In this systematic review, 20 articles involving a substantial canine population of 2,359,275 dogs, with 4807 cases of AF, were comprehensively evaluated. Notably, no paper received an excellent quality rating, with the majority, particularly those published since 2016, falling into the “fair” category according to established guidelines. Papers from earlier decades, particularly the 1970s and 1980s, demonstrated lower quality ratings and were assessed as “poor”.
While the use of the term “lone” or primary atrial fibrillation (AF) has been questioned in human medicine [11], it persists in the context of canine medicine to denote a condition where AF develops without a recognizable underlying cardiac disease [7]. This phenomenon is observed in a minority of dogs, predominantly among large or giant breeds, with the Irish Wolfhound exhibiting a genetic predisposition for the arrhythmia [29]. Additionally, a subset of dogs has been reported with paroxysmal AF presumed to be neurally mediated, following syncopal episodes [17]. However, in the canine context, AF predominantly takes on a long-standing persistent or permanent nature and is commonly associated with underlying structural cardiac diseases, particularly DCM, MMVD, and CHD. This form of AF is referred to as secondary AF [7].

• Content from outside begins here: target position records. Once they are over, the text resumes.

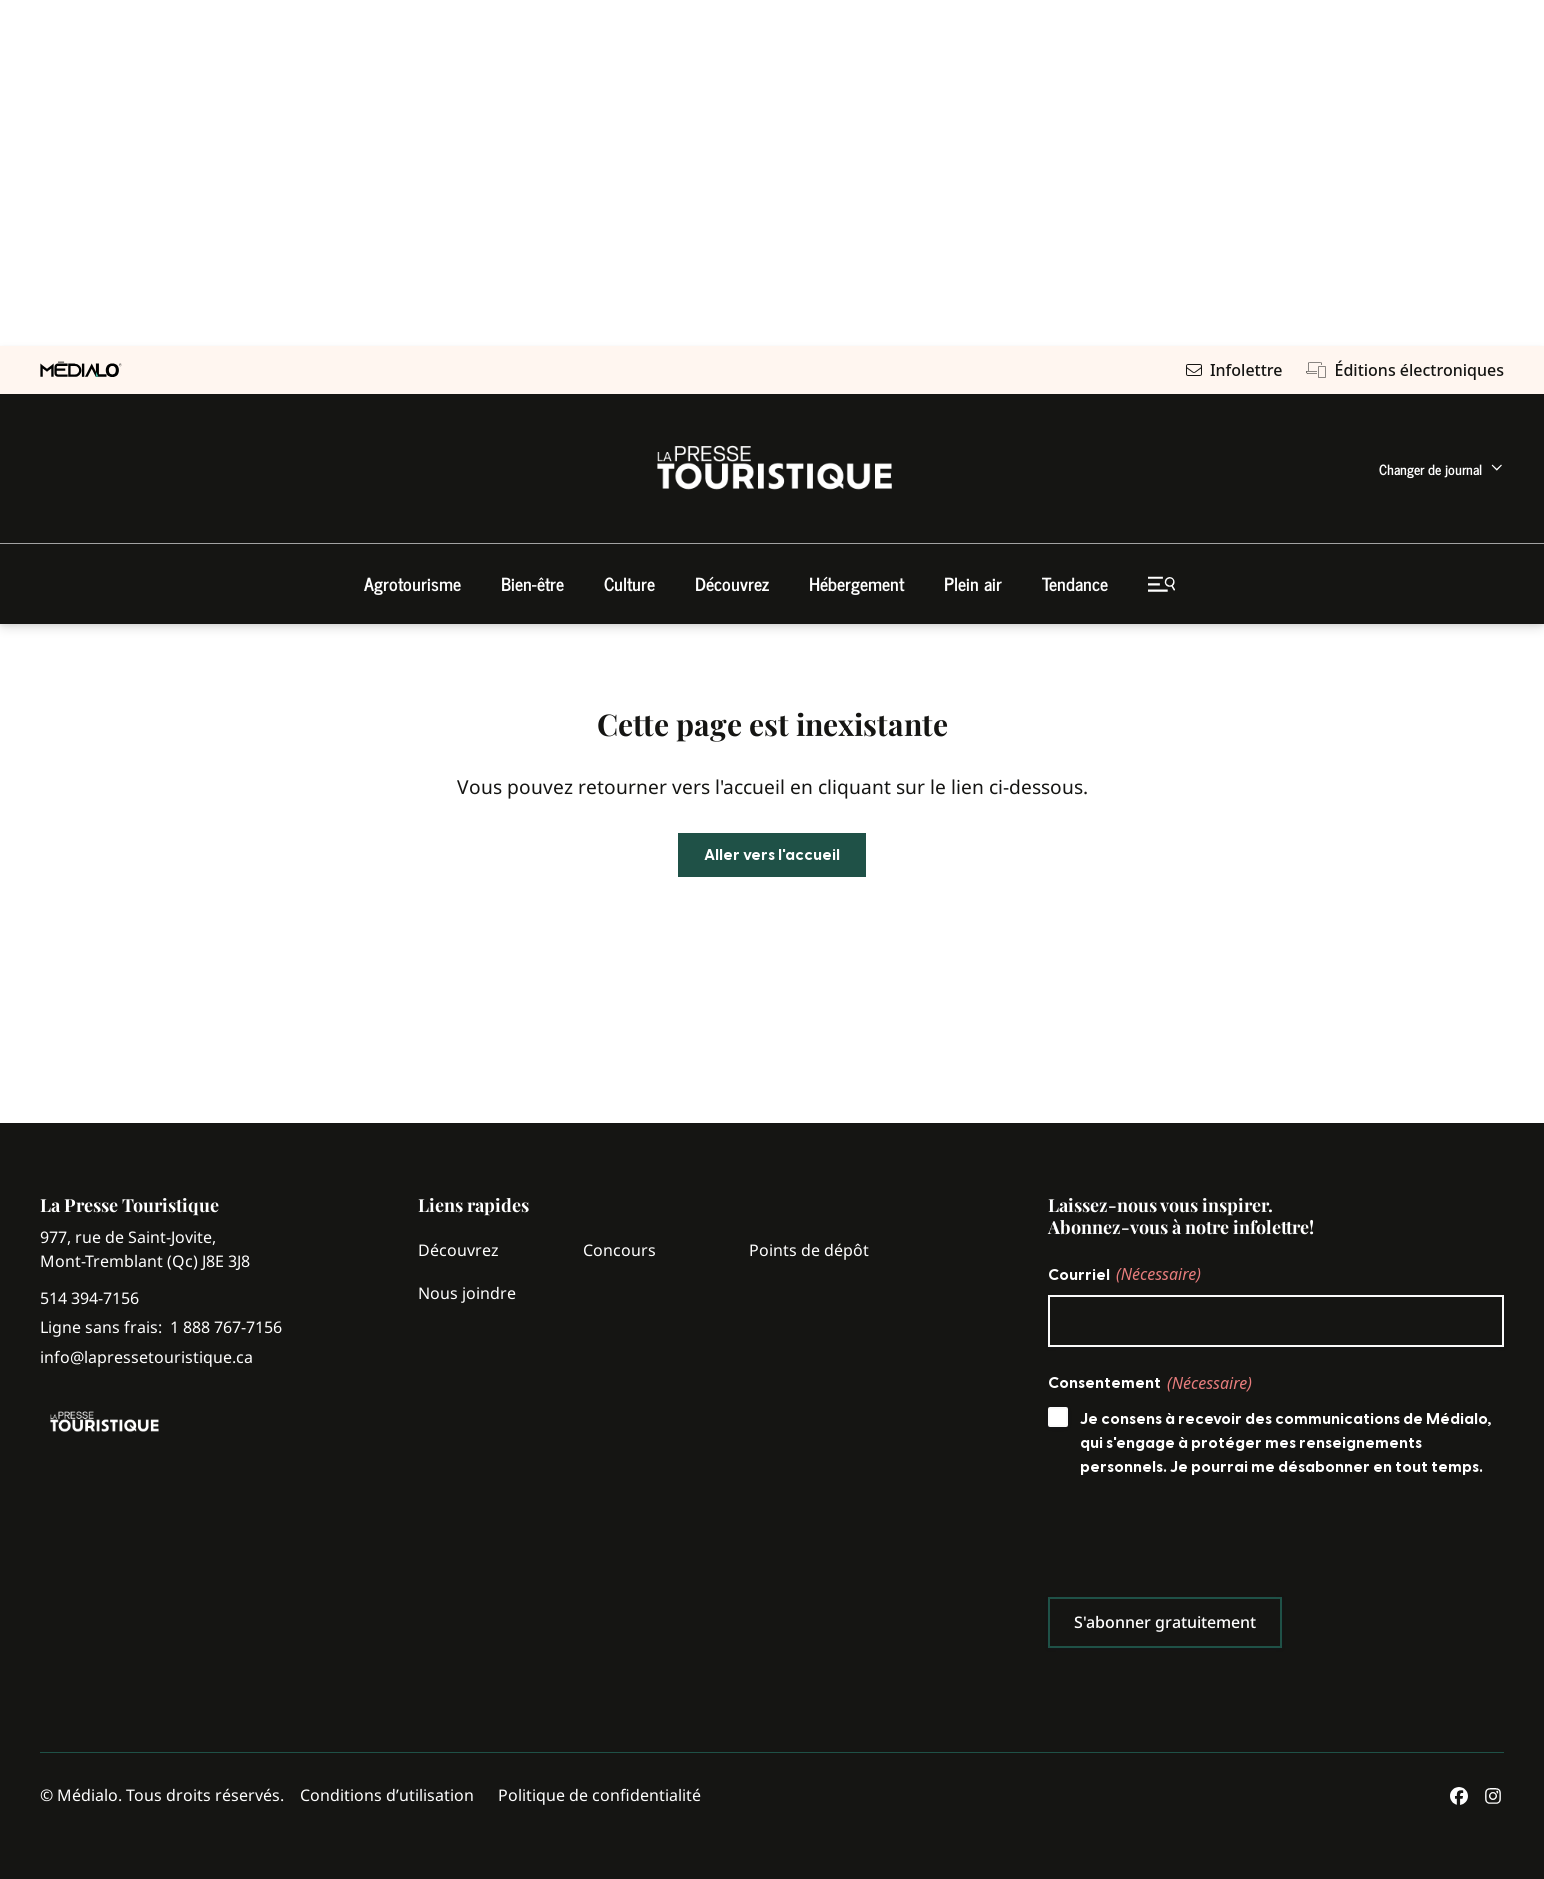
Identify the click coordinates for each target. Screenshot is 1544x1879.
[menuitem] (1441, 468)
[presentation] (1200, 1542)
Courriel (1124, 1274)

Numerous studies in human medicine have delved into the multifaceted landscape of AF risk factors [11,12,13,14,15]. These investigations span various domains, encompassing demographic factors such as age, sex, and ethnicity; health behaviors, including smoking, alcohol intake, and physical activity; broader health factors like height, hypertension, obesity, diabetes mellitus, and renal dysfunction; cardiovascular disorders, including heart failure, valvular disease, coronary artery disease, and CHD; and genetic factors [11,12,13,14,15]. This systematic review affirms that certain risk factors implicated in human AF may also contribute to the development of AF in dogs. Notably, cardiovascular disorders, in particular valvular disease, exhibit relevance across both species. However, other factors integral to human AF, such as health behaviors (e.g., smoking tobacco and alcohol intake) and broader health factors (e.g., height, concurrent non-cardiac disorders), are either not applicable or have been inadequately investigated in the canine population [4,5].

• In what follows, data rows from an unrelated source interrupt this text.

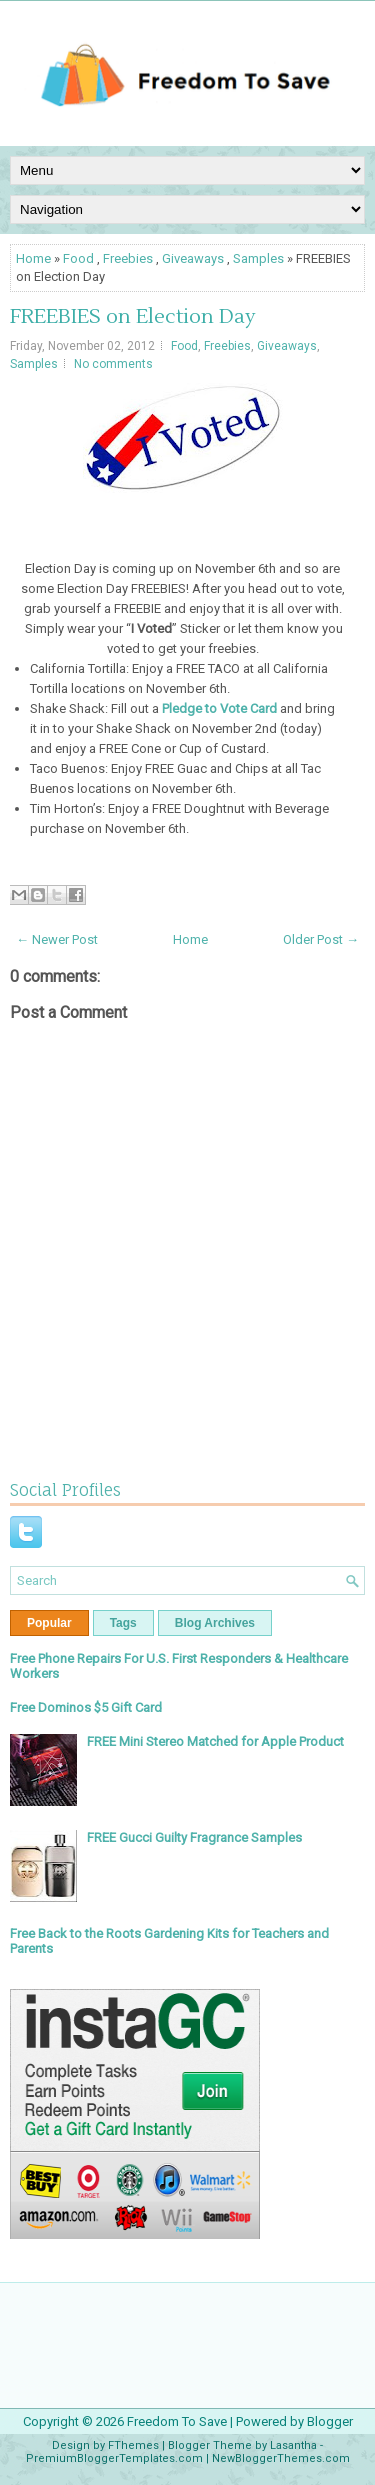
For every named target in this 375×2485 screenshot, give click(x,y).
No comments (113, 364)
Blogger (330, 2421)
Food (78, 258)
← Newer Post (57, 939)
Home (33, 258)
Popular (49, 1623)
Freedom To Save (177, 2421)
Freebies (128, 258)
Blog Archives (215, 1623)
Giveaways (193, 258)
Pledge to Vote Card (219, 708)
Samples (258, 258)
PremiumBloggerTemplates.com (114, 2458)
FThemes (133, 2445)
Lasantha (293, 2445)
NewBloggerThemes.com (281, 2458)
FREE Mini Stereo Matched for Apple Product (215, 1741)
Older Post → (321, 939)
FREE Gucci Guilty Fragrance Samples (194, 1837)
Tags (123, 1623)
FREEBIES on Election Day (133, 317)
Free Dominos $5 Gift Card (86, 1707)
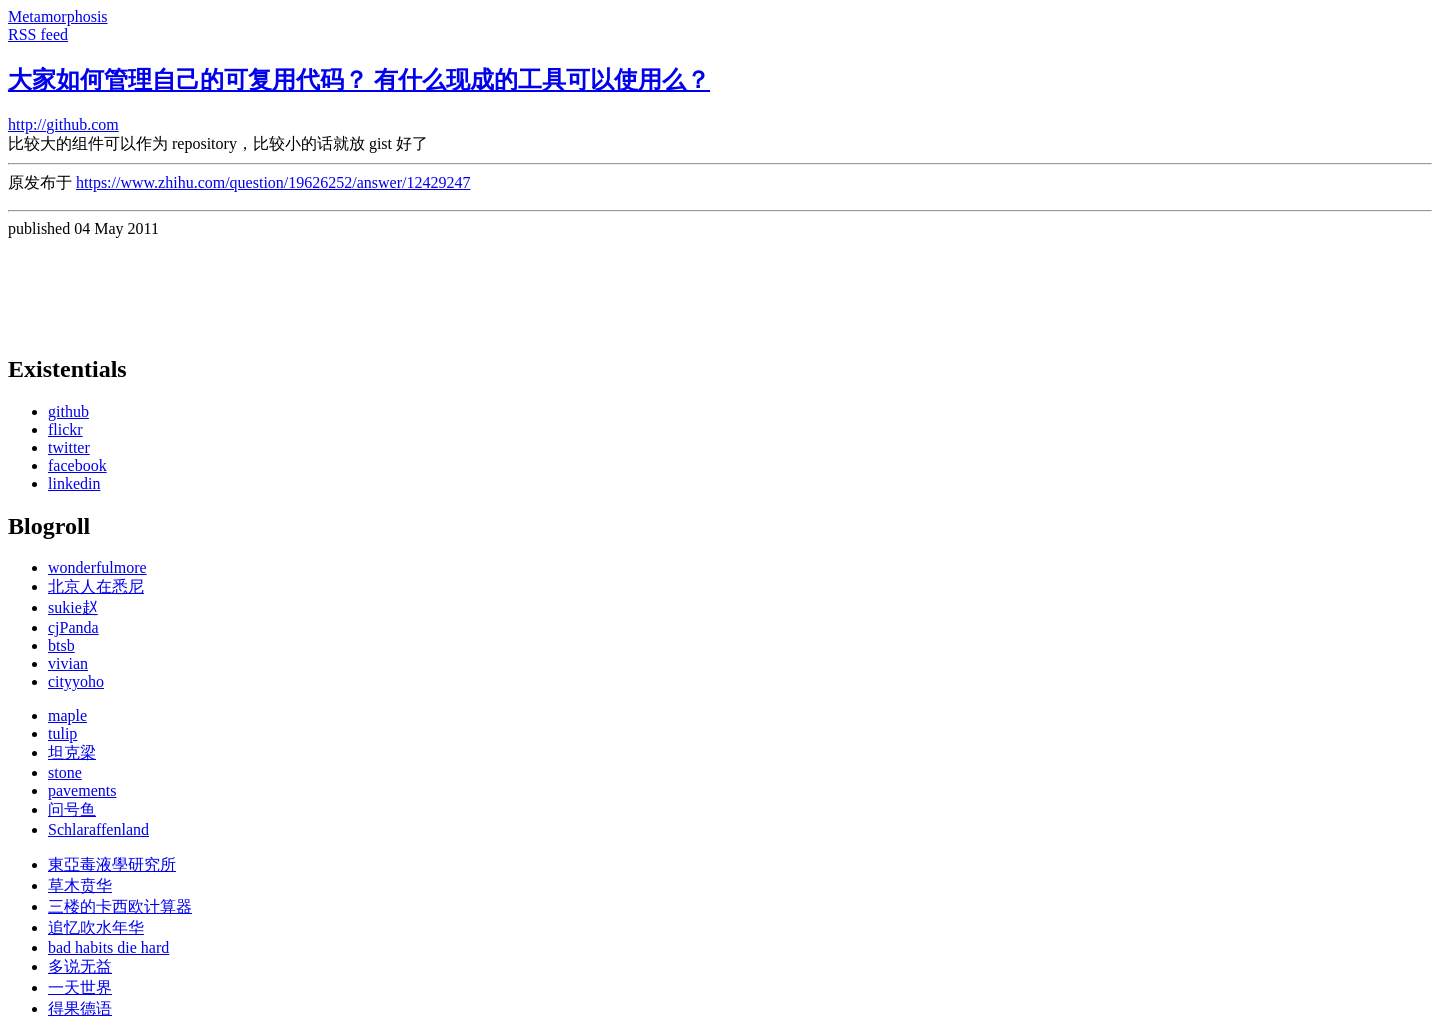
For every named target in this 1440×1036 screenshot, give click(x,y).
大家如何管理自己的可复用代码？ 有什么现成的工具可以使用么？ (359, 80)
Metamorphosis (58, 16)
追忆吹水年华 (96, 927)
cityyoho (76, 681)
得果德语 (80, 1008)
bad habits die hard (108, 947)
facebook (77, 465)
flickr (65, 429)
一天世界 (80, 987)
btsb (61, 645)
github (68, 411)
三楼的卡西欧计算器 (120, 906)
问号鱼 (72, 809)
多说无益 (80, 966)
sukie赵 (73, 607)
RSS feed (38, 34)
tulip (62, 733)
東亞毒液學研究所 (112, 864)
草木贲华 (80, 885)
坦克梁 (72, 752)
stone (65, 772)
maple (67, 715)
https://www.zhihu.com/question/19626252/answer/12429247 (273, 182)
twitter (69, 447)
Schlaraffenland (98, 829)
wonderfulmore (97, 567)
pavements (82, 790)
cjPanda (73, 627)
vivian (68, 663)
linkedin (74, 483)
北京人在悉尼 (96, 586)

In the context of demographic factors, parallels and distinctions emerge between humans and dogs regarding AF. In humans, recognized risk factors for incident AF include genetics, advanced age, male sex, and Caucasian ethnicity [11]. In dogs, many studies have reported a higher prevalence of AF in large-breed animals [1,5,6,9,10,11,16,18,19,20,21,22,23,24]. Notably, a high heritability estimate for AF, with a likely dominant mode of inheritance, has been demonstrated specifically in Irish Wolfhounds [29]. However, genetic studies in other commonly affected canine breeds are currently lacking. The observed higher prevalence of AF in large-breed dogs appears to be linked to their predisposition to DCM rather than a specific genetic predisposition for the arrhythmia [3,5].
Concerning sex, earlier reports lacking specific statistical analyses suggested a higher likelihood of AF in male dogs [1,8,16,17,24,25]. However, recent studies employing rigorous statistical tests, such as multivariable logistic regression models, indicate that male sex is not a direct risk factor for AF in dogs, unlike in humans [4,5,30,31]. The previously reported prevalence of AF in male dogs is likely associated with their predisposition to acquired heart diseases, such as MMVD or DCM [6,33]. Similarly, there have been conflicting findings regarding age as a risk factor for AF in dogs. While some older studies suggested a correlation between age and AF [2,22,24,25], recent investigations utilizing multivariable logistic regression models did not find age to be a significant risk factor in dogs with MMVD and DCM [4,5,31]. Unlike in humans, where aging and age-related underlying disorders are linked to atrial structural remodeling [34], studies on age-related atrial remodeling in dogs with AF are lacking. Convincing evidence demonstrating a true relationship between advanced age and the development of AF in dogs is yet to be established.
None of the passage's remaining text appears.